# Task objective
Output every line of the listing below word for word, omitting the pictures.

Data on locating visible targets
· · · · ·

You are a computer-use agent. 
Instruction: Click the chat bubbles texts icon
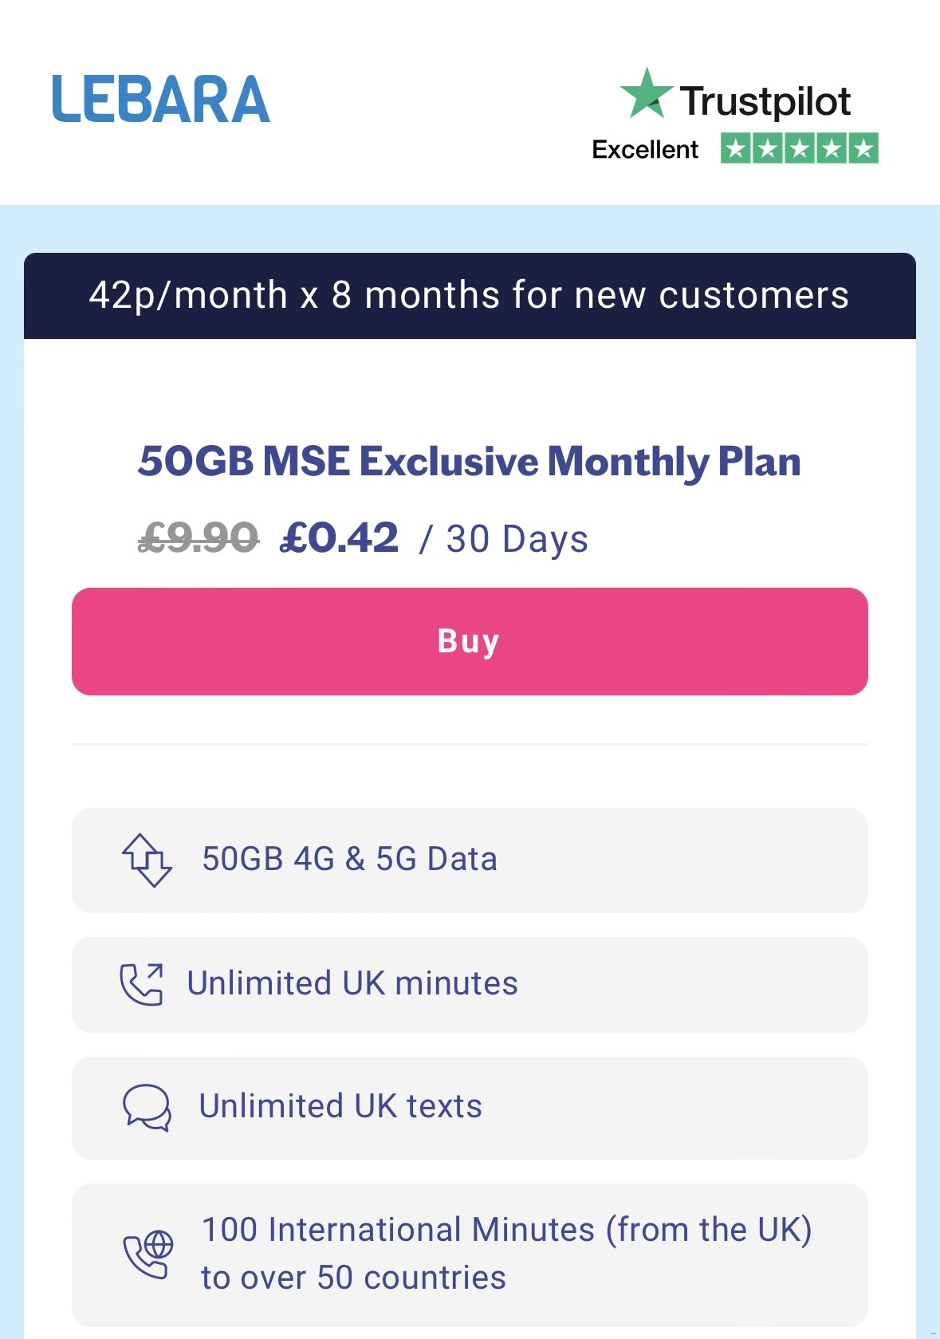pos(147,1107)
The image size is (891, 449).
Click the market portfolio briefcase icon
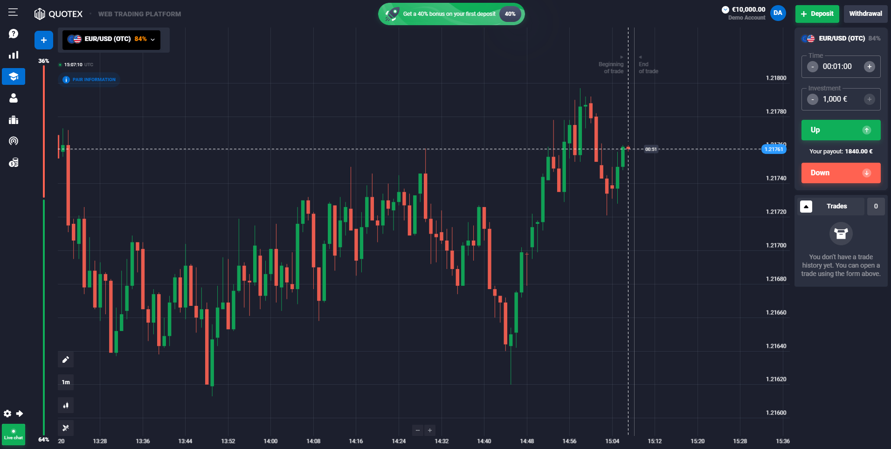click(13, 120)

· · · · ·

# Solution below
You are a computer-use agent. 
Instruction: Click the chat bubbles texts icon
pos(147,1107)
The image size is (891, 449).
Click the market portfolio briefcase icon
click(13, 120)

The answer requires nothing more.